= Assignment =
Please work out how many lines in the data below hold the word "axis", and state only the number.

::: Data supplied :::

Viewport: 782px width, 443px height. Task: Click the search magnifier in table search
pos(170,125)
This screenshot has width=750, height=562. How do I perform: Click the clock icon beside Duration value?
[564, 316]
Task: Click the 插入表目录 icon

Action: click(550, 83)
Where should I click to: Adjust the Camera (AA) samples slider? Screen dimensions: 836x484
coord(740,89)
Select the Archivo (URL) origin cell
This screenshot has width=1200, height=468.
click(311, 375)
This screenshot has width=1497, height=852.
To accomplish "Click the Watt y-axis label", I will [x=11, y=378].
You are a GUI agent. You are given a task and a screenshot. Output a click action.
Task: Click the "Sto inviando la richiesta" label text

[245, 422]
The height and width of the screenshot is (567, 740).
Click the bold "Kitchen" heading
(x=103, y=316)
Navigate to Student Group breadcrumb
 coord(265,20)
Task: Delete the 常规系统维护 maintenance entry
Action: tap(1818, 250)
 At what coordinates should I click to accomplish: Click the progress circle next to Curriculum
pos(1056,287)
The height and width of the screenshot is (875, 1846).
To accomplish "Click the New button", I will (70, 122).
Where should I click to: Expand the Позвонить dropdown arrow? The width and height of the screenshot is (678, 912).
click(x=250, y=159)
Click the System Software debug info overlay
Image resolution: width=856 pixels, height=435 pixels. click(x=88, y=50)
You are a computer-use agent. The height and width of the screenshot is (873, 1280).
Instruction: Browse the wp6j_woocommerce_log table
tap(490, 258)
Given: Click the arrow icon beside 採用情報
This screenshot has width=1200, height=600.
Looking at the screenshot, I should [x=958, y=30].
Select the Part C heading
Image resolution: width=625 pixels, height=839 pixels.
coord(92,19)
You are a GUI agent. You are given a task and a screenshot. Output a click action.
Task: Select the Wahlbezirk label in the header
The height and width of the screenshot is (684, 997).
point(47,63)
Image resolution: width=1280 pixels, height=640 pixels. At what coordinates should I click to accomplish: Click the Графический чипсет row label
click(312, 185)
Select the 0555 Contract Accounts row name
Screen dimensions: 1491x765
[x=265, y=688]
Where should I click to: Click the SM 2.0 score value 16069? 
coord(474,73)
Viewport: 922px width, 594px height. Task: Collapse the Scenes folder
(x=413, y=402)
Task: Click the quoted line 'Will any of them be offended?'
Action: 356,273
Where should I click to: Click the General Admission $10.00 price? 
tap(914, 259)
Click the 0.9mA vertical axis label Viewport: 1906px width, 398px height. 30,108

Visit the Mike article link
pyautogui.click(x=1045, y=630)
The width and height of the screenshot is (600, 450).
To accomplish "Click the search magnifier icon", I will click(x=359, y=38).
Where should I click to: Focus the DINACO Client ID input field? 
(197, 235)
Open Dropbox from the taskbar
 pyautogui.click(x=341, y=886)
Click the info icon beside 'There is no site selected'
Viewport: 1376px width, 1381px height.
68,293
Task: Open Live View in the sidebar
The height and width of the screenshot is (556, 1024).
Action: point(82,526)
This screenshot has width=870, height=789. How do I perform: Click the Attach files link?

:::

= Problem solution =
2